Take that concept and multiply it by all the applications in your environment.

So what is the diligent yet slightly-overwhelmed monitoring engineer to do? While movies like “Glengarry Glen Ross” and “The Boiler Room” have popularized the phrase “ABC – Always Be Closing” within sales circles, in monitoring (and indeed, within much of IT) I prefer “ABS – Always Be Standardizing”.

Whether the topic is alerts, reports, or sets of application monitoring components, the best thing you can do for yourself is to continuously try to create a single “gold standard” for a particular need and then keep using it, expanding that single standard when necessary to account for additional variations, but avoiding as much as possible the “copy and paste” process that leaves you with 42 different Exchange monitoring templates and (18 months down the road) no idea which one is the default, let alone which one is applied to which server.

If you are able to adhere to this one practice, then answering the question “what do you monitor, standard” for applications becomes immeasurably more achievable.

Good Monitoring Is It’s Own Reward

Armed with the information I’ve described above, that conversation I described at the beginning of this essay goes in a very different direction:

Them: “We need to monitor about 20 of our devices and the applications that go with them.”

You: “Great! It’s a good thing you’re talking to me and not accounts receivable then. Do you have a list of what you are putting together?”

Them: (laughing politely at your very not funny joke) “Right here”

You : “OK, great. I’ve got a list here of the things that get monitored automatically when we load your devices into our software. Can you take a look and tell me if anything you think is important is missing?” (hands printed list of default hardware monitors across the table)

Them: (Scanning the list) “Wow. This is… a lot. It’s more than we expected. I don’t want tickets on all this tho…”

You: “Oh, no. These are the metrics we collect. Alerts are something else. But if you need to see the general health of your systems, this is what we can provide you automatically.”

Them: “Oh, I get it! That’s great. You know what? We’ll ride with this list for the time being.”

You: “Perfect. Now, on the application side, here’s what we have in place today.” (hands over printed list of application monitoring).

Them: “OK, I can already see we’ll need a few extra items that the dev’s have said they want to track.

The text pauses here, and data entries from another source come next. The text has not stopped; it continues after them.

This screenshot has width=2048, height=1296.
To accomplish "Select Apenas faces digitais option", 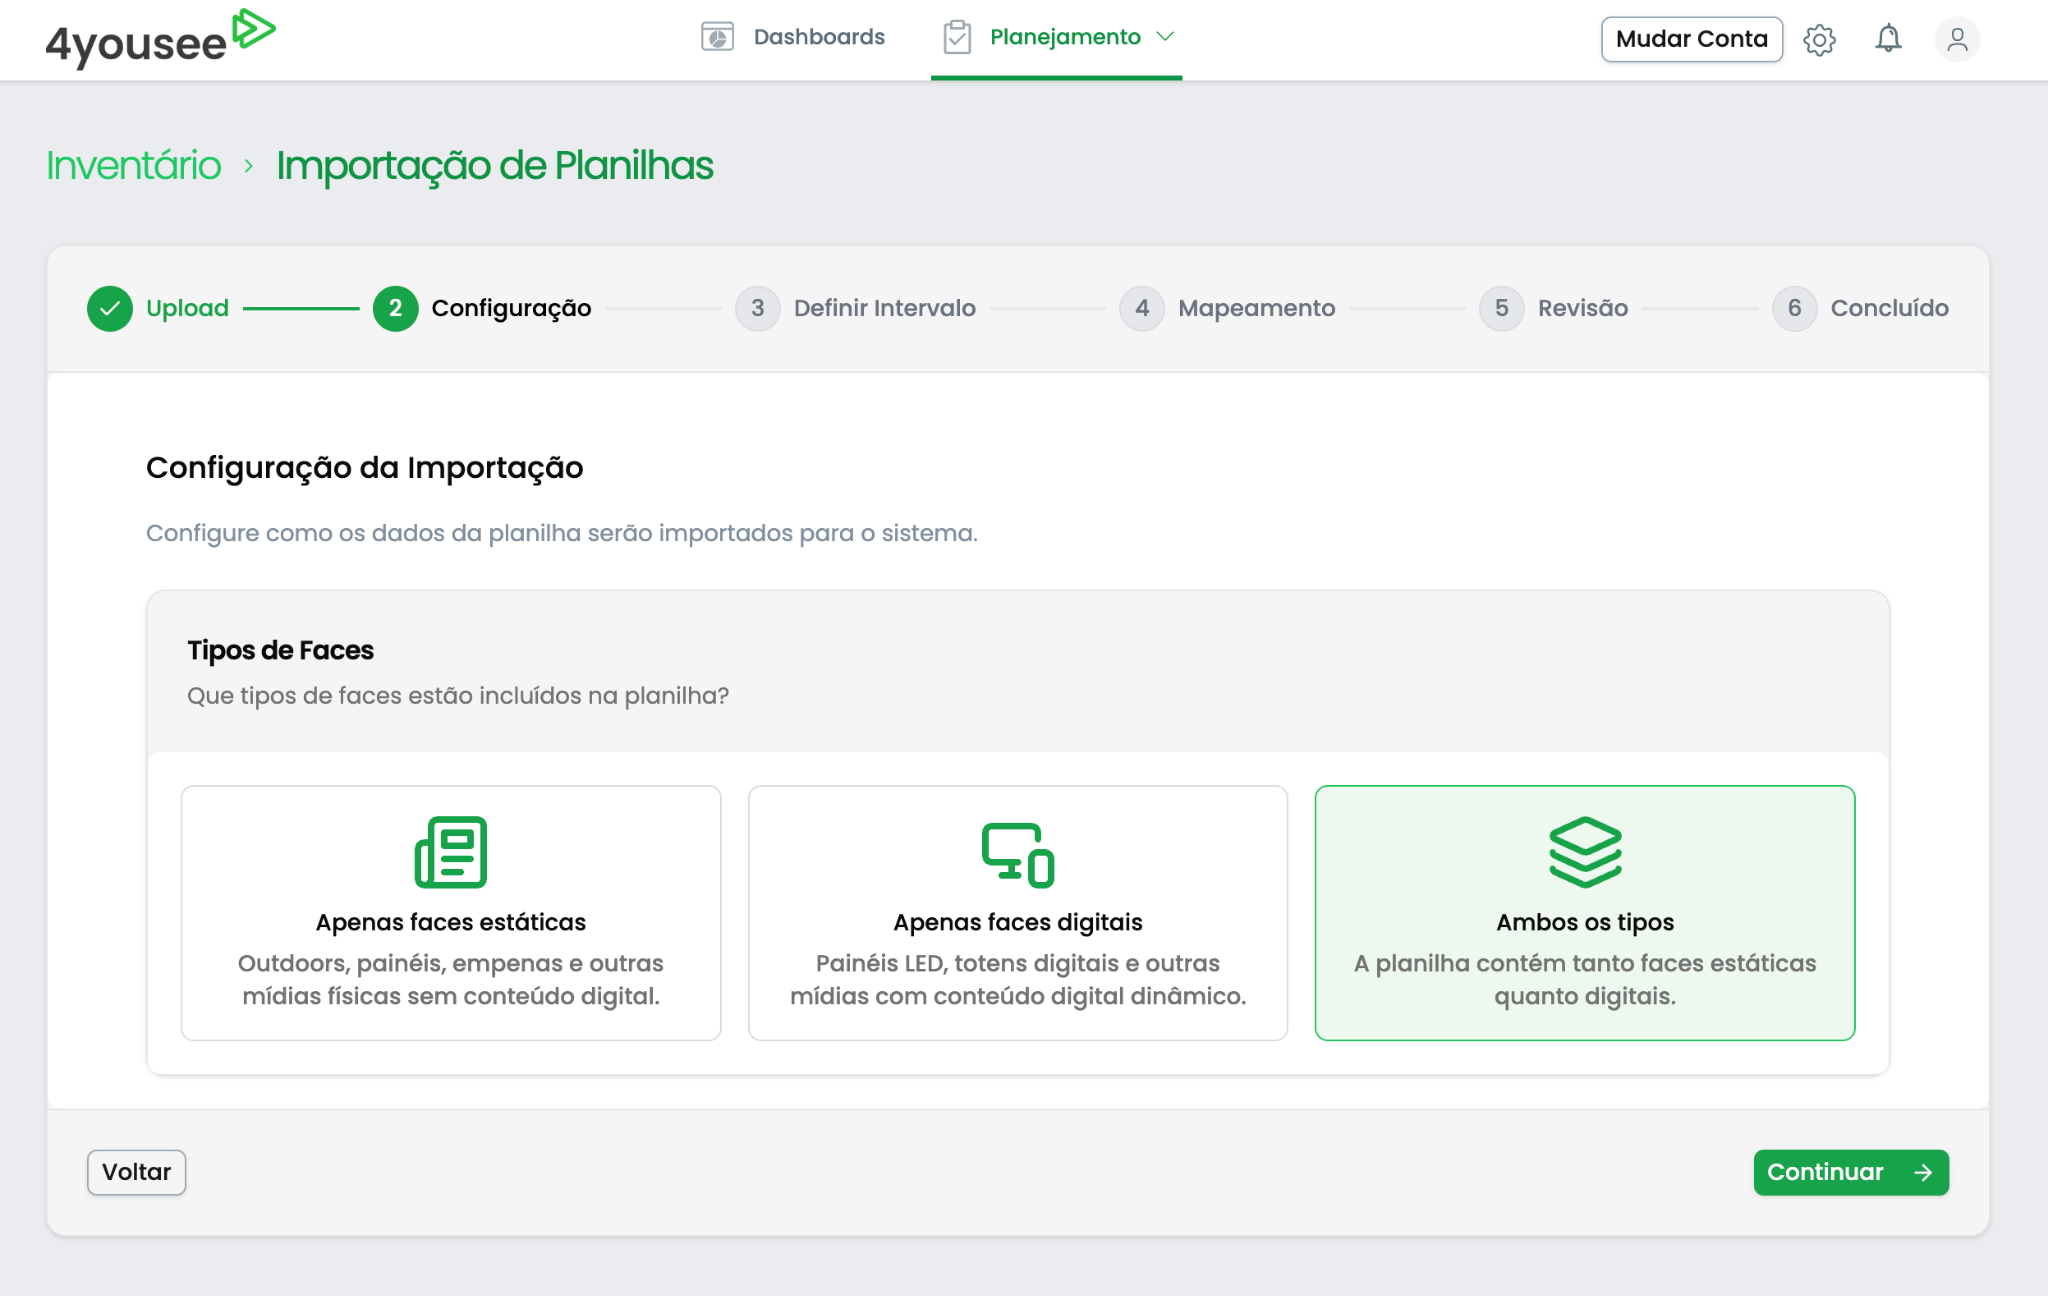I will pyautogui.click(x=1018, y=912).
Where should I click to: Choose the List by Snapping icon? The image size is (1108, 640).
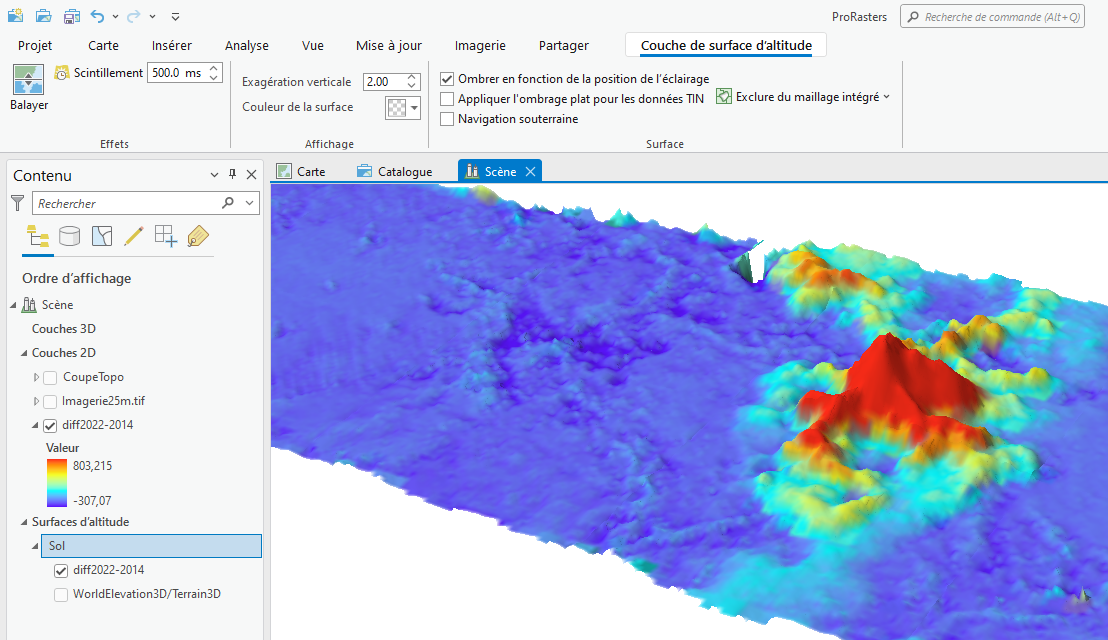click(x=165, y=236)
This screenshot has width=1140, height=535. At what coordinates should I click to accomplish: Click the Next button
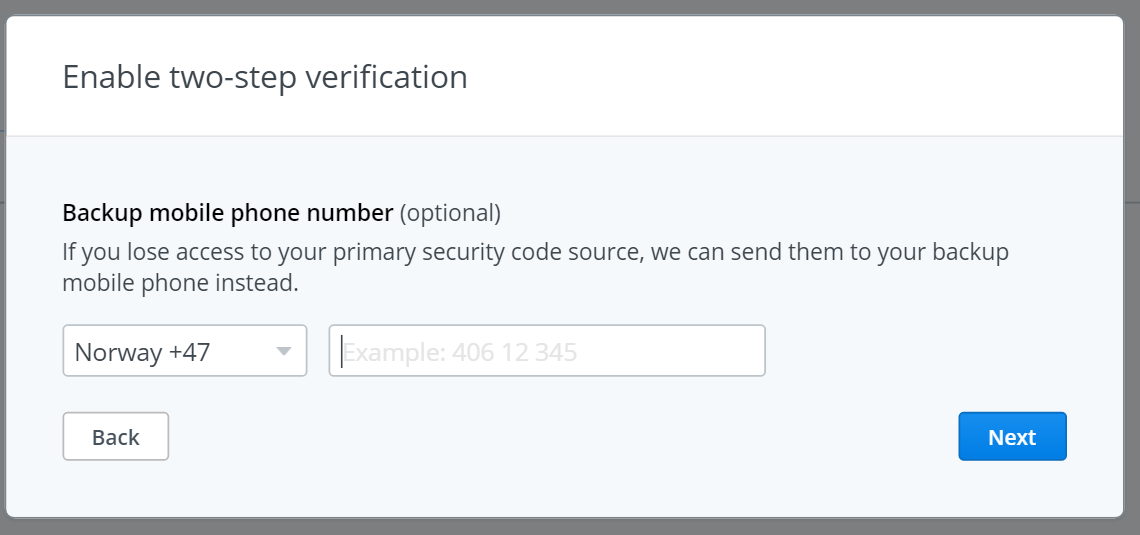1012,436
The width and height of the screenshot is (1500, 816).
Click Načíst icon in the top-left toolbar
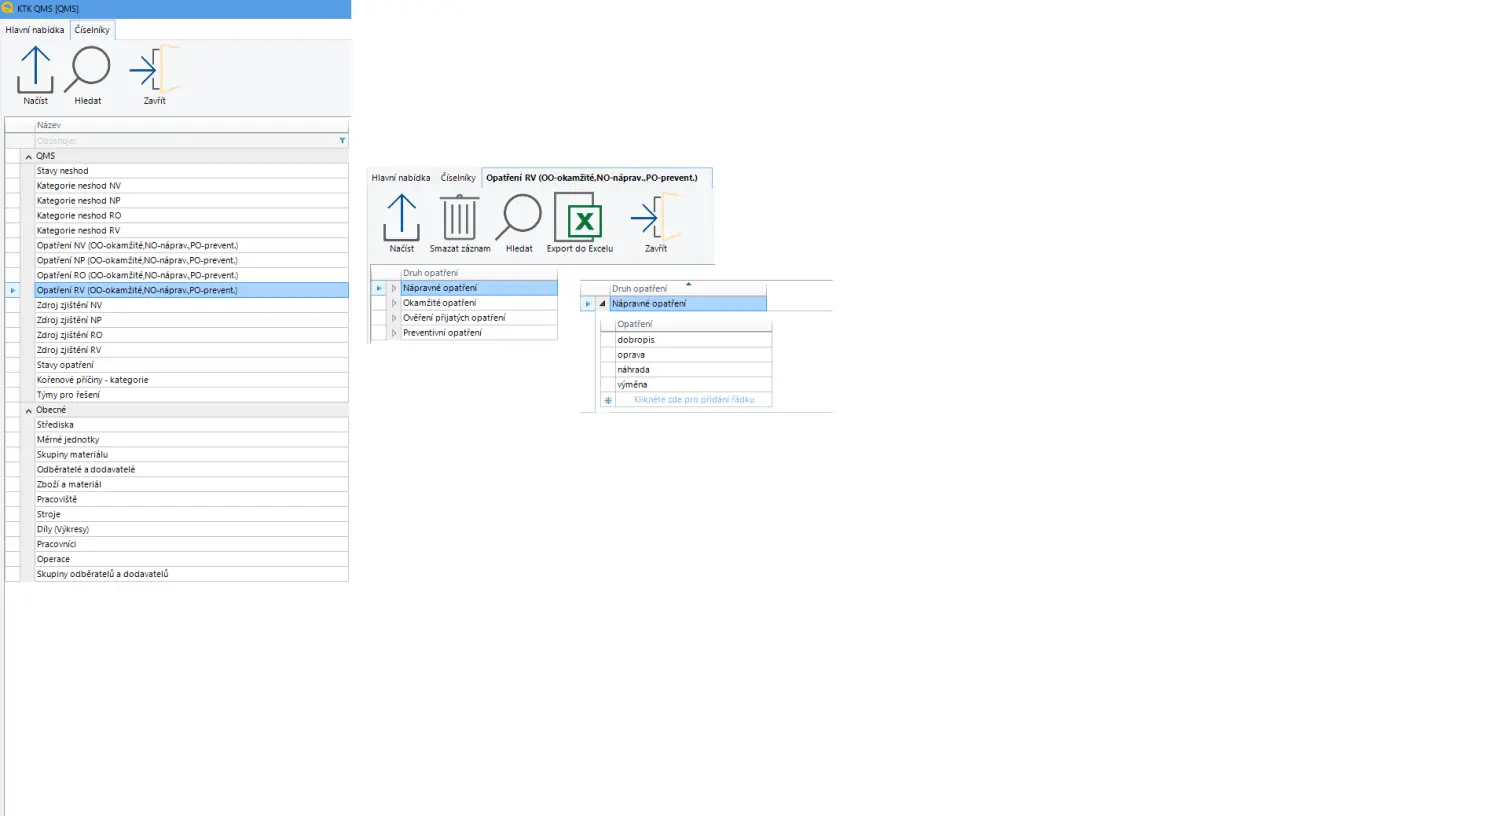coord(35,71)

They will also want to alert on some custom messages they’re generating.”

You: “No worries. You can get me that list by email later if you want. I’m sure we’ll be able to get it all set up for you.”

Them: “Wow, this was a lot less painful than I expected.”

You: (Winks at camera) “I know!”

The Long And Winding Road

You pull into the driveway and head into your home, reflecting on how 8:45am seemed like 100 years ago in terms of the miles you’ve put on that old brain of yours. But then you sit down and take a minute to clear your head, and you realize a few things:

First, that monitoring, GOOD monitoring, is something that is achievable by anyone that is willing to put in a little time and effort, and can be accomplished with most of the monitoring solutions currently available on the market today.

Second, that putting in the time and effort to create good monitoring makes the overall job significantly more enjoyable.

Third, that monitoring is, and should be treated as, a separate discipline within IT, as valid a sub-specialty as networking, programming, storage, virtualization or information security. And only when it IS treated as a discipline will people be willing to put in the time and effort I’ve been describing, and to invest in the tools that help make that possible.

Fourth, and finally, that everything that happened today – from the 8:45am beginning I described in part 1 all the way to the cold beer in your hand now – is all part of a day’s work in IT.